> **Text section**
----------------------------------------
Importing data from BigQuery into SC Navigator
This article describes how to import new data from BigQuery into your AIMMS SC Navigator cloud account using your own BigQuery environment.
You can download the example Jupyter notebook here
and use the template directly in your BigQuery environment, or use it locally if you have Python installed.
Parquet File Definition SC Navigator
This how to article assumes you have already created datasets according to the Parquet File Definition of SC Navigator. You can find more information about the Parquet File Definition here: Parquet File Structure.
What to do in AIMMS
Each AIMMS SC Navigator cloud account is by default equipped with an Azure Data Lake Storage Gen2 (ADLS). For this route we will be utilizing the external access to this storage account to import new data.
The results will be saved in the parquet file format in the import folder of the ADLS.
You will also need to create a SAS-token to get external access to the ADLS. You can find instructions on how to do this on the page SAS Tokens.
Configuration in BigQuery
You can download the full Jupyter notebook example from the link in the first paragraph and replace the ‘TODO’-items in the notebook with your own variables. Below we will describe the code fragments and how they can be used.
In BigQuery you will be using Python packages for the connection to the ADLS. First these need to be installed:
1%pip install azure-storage-file-datalake azure-identity
Including some google bigquery packages:
1from google.cloud import bigquery
First you load the data you would like to upload to SC Navigator. For this example we have all our input data in tables in a dataset. We explicitly define which tables of this dataset we want to upload by using the datasets list. Note that the list in this example is relatively small and you’ll probably want to upload more data to match the necessary parquet-file structure.
1datasets = ['_dataset_info',
2 'bill-of-material',
3 'custom-objective',
4 'customer-definition',
5 'customer-groups',
6 'customer-product',
7 'inventory-product-step']
With the following code we load the data from our tables. We also do some transformations to support spaces or brackets.
----------------------------------------
> **Task set**
(1) Update the part of the listing that opens with the line containing "The image size is (614, 291)." and runs through the end of the listing, putting "access role" in place of "IAM role" and leaving everything else unchanged.
(2) Pick up the article on importing BigQuery data into SC Navigator after its final sentence and keep writing.
The article and the listing are unrelated to each other.

(Target pointing data)
----------------------------------------
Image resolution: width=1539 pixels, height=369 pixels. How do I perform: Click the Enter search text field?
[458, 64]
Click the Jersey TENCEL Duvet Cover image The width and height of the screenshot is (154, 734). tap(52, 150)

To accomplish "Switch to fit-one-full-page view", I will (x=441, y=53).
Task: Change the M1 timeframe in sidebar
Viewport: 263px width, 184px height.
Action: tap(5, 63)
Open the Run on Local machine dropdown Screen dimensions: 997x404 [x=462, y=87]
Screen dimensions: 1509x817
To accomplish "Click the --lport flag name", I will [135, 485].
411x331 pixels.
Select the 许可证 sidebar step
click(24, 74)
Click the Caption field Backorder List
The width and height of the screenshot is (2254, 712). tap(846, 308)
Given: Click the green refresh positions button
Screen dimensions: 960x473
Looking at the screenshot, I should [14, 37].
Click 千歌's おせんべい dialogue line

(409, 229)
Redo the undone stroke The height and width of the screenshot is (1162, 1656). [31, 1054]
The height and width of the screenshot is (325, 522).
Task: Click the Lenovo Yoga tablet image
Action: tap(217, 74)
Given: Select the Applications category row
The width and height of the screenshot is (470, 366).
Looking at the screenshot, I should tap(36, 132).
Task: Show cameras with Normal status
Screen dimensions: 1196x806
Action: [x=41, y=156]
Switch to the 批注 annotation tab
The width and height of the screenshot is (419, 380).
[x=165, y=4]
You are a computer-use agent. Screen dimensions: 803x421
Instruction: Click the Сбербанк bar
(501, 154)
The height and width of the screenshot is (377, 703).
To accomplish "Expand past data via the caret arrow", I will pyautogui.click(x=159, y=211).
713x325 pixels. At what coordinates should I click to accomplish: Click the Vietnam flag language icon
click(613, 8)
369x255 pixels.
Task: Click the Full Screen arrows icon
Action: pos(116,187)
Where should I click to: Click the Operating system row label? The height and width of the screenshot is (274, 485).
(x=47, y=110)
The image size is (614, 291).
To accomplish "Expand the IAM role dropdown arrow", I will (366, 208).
----------------------------------------
> **In response**
(1)
The image size is (614, 291).
To accomplish "Expand the access role dropdown arrow", I will (366, 208).

(2)
1import numpy as np
2import pandas_gbq
3
4dataframes_for_input = dict()
5for dataset in datasets:
6 # load the data
7 project_id = "<project name>"
8 sql = f"""
9 select * from `<project name>.<dataset name>.{dataset}`
10 """
11 df = pandas_gbq.read_gbq(sql,project_id=project_id)
12 # transform to the Parquet File Definition SC Navigator definition
13 df = df.replace({np.nan: None})
14 if dataset != "_dataset_info":
15 dataset = dataset.replace("_", "-")
16 # store result
17 dataframes_for_input[dataset] = df
Then you’ll need to provide the SAS-token and the URL, both of which are exposed/generated in the previous step when creating the SAS-token:
1# TODO: provide the sas token and the URL of your storage
2 account_url_full = "<put here your URL>"
3 # remove the folder from the url
4 account_url = account_url_full[:-20]
5 sas_token = "<put here your sas token>"
6 # the file system is fixed, this is the container SC Navigator will write its results
7 file_system="sc-navigator-import"
8 You'll need to import more required packages:
An example of the value expected at account_url_full is https://CloudName.dfs.core.windows.net/sc-navigator-export
.
For the sas_token parameter you should only paste the SAS-token itself.
You’ll need to import more required packages:
1import os
2from azure.storage.filedatalake import (
3 DataLakeServiceClient,
4 DataLakeDirectoryClient,
5 FileSystemClient
6)
7from azure.identity import DefaultAzureCredential
And create a DataLakeServiceClient to access the storage:
1# create a DataLakeServiceClient to access the storage
2dsc = DataLakeServiceClient(account_url=account_url, credential=sas_token)
You can now list all available scenarios on the storage:
1# list all available scenario's on the storage
2# Note that you need to save the scenario from SCN with datalake storage enables before they will be visible!
3file_system_client = dsc.get_file_system_client(file_system=file_system)
4paths = file_system_client.get_paths()
5list_of_scenarios = list()
6for path in paths:
7 if "/" not in path.name and path.name != "info.txt":
8 print(path.name + '\n')
9 list_of_scenarios.append(path.name)
10 else:
11 continue
If this code block gives an error, please check the provided URL and the SAS token (this token needs to be valid and cannot be expired). For further reference we refer to the Microsoft documentation.
Now we create a directory on ADLS to upload the data to:
1# create a new directory to store the datasets
2 directory_name = "<directory name>"
3 dld_client = file_system_client.create_directory(directory_name)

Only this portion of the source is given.